Does your organization operate on shifts or have unusual work hours? If so, it’s fair to both job applicants and the organization to be ultra-clear about what hours new hires should expect to work.
The best approach is to ask about work availability up front—right on the application. Just make certain you don’t ask the question in a way that implies you won’t consider disabled applicants or those with family responsibilities. A simple question about availability is sufficient.
Recent case: John Leonce, a Seventh-day Adventist, applied for a job as a detention officer at the Wichita County (Texas) Sheriff’s Office. The application explained that employees had to be available to work any day of the week and any shift.
After being hired, Leonce asked for Saturdays off as a religious accommodation.

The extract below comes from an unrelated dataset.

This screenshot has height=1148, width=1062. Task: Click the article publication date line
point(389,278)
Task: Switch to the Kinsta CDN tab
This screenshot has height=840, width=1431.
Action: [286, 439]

His boss told him that the seniority system dictated who got prime weekend days off, and new hires would have to work weekends. Thus, there was no guarantee that Leonce would have Saturdays off.
Citing Leonce’s at-will status, the sheriff’s office fired him. He sued, alleging a failure to accommodate his religious needs. The court said the seniority system trumped Leonce’s request for every Sabbath off. It didn’t matter that the system was unwritten—just that it in fact existed and was used regularly.
Overriding the seniority system, the court said, would have been an “undue hardship” on the sheriff’s office and wasn’t reasonable. (Leonce v. Callahan, et al., No. 7:03-CV-110, ND TX, 2008)
Final tip: In addition to explaining your work hours to applicants, discuss any seniority system that will affect their ability to get their preferred shifts.